# Texte choisi
____

L’Angleterre ou les États-Unis connaissent des trajectoires équivalentes et se heurtent au même écueil : le stockage de l’hémoglobine. Des projets de banques du sang sont évoqués dans les congrès internationaux, le premier du genre se tenant à Rome en 1935. La même année apparaissent aux États-Unis les «blood banks», dont l’une fut créée par le chirurgien Carl.W.Walter. Pourquoi lui ? Parce que pendant ses études il fut témoin d’une transfusion directe, au bloc opératoire, entre un donneur et un patient subissant une craniotomie. L’état du patient se dégradant, la pression dans la tubulure fut augmentée jusqu’à ce qu’elle explose. Walter se dit alors que – bon sang de bois – il devait bien y avoir un autre moyen.
Pour héberger cette banque de sang, Walter choisit une pièce du sous-sol de Harvard. Disons que certains administrateurs estimaient alors que le stockage et l'utilisation du sang humain étaient peu conformes à la morale. Le sang y était encore conservé dans des flacons de verre hermétiquement scellés, pour une dizaine de jours tout au plus. Une autre tentative d’innovation, qui visait elle à transfuser le sang de patients tout juste décédés à des malades, a en revanche rapidement tourné court.
Comme la première, la Seconde Guerre mondiale dope la recherche et l’innovation sur la transfusion qui redevient une priorité sur le champ de bataille. Tous les belligérants se dotent de services capables d’assurer la prise en charge transfusionnelle des blessés, civils ou militaires d’ailleurs. Les années 40 et 50 permettent le développement en trois temps de la transfusion moderne. En 1940, l’américain Edwin Cohn parvient à fractionner le plasma et ses différentes protéines, permettant ainsi la préparation d'albumine. Trois ans plus tard, les anglais Loutit et Mollison mettent au point LA solution de conservation «ACD», pour Acide citrique, Citrate, et Dextrose. Les délais de conservation du sang sont ainsi portés à trois semaines. Enfin, Walter – encore lui – et son collègue Murphy conçoivent la première poche à sang en plastique. Cette technologie révolutionnaire, testée pendant la guerre de Corée, va mettre plus de vingt à remplacer les bons vieux flacons de verre avant de devenir la norme.

____

# Lignes de données

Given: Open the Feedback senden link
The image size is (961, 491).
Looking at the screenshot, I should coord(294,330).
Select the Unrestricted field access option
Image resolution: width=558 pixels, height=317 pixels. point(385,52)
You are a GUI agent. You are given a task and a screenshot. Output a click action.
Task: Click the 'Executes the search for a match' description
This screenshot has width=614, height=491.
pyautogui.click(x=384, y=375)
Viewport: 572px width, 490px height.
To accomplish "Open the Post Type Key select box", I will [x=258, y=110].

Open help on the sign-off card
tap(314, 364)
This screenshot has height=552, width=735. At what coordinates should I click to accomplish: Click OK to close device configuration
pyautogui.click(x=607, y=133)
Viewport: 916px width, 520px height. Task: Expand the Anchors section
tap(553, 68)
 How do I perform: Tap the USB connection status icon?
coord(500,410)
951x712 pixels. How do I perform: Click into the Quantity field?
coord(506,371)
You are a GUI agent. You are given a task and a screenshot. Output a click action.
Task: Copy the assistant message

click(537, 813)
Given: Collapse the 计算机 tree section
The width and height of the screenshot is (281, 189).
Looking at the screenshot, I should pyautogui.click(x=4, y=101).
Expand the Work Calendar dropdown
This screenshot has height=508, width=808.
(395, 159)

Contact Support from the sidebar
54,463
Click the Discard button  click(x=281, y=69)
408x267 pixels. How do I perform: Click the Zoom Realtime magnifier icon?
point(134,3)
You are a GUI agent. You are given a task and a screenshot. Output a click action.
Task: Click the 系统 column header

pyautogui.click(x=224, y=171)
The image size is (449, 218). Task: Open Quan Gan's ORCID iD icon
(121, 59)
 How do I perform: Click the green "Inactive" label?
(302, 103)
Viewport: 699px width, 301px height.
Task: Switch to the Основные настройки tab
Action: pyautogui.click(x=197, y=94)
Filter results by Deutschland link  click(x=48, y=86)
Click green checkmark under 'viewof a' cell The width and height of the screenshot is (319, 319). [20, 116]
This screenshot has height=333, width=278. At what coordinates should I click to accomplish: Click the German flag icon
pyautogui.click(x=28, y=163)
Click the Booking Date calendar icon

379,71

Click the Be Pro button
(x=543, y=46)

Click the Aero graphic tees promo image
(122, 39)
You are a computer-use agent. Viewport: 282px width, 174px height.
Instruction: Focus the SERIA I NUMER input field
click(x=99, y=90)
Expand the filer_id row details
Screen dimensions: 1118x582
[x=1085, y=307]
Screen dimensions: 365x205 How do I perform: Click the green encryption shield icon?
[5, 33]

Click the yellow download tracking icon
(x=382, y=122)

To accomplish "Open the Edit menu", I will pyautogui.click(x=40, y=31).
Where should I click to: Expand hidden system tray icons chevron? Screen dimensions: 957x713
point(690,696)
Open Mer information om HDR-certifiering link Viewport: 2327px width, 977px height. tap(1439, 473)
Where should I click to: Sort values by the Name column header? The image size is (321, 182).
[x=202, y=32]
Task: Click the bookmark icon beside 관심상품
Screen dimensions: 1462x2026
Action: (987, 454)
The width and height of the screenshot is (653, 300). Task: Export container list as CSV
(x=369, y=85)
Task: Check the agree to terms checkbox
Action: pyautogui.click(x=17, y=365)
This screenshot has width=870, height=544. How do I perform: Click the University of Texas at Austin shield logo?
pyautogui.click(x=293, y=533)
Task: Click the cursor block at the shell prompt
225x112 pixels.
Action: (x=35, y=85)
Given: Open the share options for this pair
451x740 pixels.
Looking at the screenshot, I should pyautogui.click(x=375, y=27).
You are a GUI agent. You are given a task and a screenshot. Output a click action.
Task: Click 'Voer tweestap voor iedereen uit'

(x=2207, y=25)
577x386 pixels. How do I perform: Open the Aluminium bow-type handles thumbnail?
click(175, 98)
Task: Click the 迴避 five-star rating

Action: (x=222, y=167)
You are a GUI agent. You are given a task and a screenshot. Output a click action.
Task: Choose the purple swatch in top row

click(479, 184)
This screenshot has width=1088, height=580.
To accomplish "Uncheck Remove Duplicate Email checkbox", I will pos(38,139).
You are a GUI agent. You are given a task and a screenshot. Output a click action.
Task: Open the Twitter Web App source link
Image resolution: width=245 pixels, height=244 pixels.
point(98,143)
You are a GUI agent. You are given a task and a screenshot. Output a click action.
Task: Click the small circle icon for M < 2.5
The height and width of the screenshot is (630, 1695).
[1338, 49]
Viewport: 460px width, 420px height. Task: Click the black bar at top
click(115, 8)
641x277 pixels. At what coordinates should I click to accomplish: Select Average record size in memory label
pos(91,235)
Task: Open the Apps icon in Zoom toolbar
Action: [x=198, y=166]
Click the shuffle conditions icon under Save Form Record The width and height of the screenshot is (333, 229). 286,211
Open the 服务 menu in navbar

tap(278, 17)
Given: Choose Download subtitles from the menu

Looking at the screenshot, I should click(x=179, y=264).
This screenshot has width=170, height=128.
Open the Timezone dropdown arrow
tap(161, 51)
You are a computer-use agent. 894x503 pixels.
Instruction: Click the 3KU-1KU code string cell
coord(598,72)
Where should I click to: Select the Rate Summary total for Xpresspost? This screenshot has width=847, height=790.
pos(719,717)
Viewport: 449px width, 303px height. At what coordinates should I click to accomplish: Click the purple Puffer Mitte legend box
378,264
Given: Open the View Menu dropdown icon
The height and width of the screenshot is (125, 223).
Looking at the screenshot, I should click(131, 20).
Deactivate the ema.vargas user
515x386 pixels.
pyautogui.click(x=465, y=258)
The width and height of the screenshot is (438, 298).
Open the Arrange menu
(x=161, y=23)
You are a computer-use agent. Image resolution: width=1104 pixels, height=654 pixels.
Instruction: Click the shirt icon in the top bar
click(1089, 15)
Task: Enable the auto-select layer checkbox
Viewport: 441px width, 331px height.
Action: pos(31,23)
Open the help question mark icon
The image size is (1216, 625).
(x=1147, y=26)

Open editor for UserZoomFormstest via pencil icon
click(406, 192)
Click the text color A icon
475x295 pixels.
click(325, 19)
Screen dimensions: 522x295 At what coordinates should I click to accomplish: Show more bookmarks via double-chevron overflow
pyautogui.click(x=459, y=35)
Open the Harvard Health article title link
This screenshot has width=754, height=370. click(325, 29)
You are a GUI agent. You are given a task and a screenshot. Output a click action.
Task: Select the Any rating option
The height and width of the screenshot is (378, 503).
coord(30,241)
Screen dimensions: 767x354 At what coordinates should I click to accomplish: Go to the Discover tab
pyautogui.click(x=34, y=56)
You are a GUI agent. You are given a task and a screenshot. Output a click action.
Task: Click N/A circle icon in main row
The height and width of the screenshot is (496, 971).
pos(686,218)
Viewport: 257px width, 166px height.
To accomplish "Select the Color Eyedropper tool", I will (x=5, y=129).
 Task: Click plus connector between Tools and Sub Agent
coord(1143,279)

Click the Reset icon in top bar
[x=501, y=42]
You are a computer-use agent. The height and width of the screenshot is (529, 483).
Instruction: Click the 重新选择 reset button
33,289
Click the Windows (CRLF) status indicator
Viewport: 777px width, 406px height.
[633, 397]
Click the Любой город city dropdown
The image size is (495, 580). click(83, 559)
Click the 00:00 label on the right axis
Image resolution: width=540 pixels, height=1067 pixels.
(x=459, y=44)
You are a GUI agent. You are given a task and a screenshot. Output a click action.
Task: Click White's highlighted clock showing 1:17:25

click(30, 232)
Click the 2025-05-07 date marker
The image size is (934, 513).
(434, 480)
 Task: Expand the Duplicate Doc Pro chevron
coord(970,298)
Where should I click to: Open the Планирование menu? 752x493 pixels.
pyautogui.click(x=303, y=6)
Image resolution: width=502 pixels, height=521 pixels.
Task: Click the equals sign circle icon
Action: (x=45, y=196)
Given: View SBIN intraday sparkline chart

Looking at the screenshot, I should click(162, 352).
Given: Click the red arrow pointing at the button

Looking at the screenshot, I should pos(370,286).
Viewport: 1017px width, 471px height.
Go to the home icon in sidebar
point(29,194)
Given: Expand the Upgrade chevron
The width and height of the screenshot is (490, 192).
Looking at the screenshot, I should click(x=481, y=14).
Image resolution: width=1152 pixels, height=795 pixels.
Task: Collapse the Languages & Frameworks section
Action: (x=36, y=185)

____

# Consigne 1
Recopiez le passage du texte choisi allant de « Pour héberger cette » jusqu'à « rapidement tourné court. » inclus, en substituant « une quinzaine de jours » à « une dizaine de jours ».
# Consigne 2
D'après le texte choisi, que désignent les lettres de la solution de conservation « ACD » ?

# Réponse attendue 1
Pour héberger cette banque de sang, Walter choisit une pièce du sous-sol de Harvard. Disons que certains administrateurs estimaient alors que le stockage et l'utilisation du sang humain étaient peu conformes à la morale. Le sang y était encore conservé dans des flacons de verre hermétiquement scellés, pour une quinzaine de jours tout au plus. Une autre tentative d’innovation, qui visait elle à transfuser le sang de patients tout juste décédés à des malades, a en revanche rapidement tourné court.

# Réponse attendue 2
Acide citrique, Citrate et Dextrose.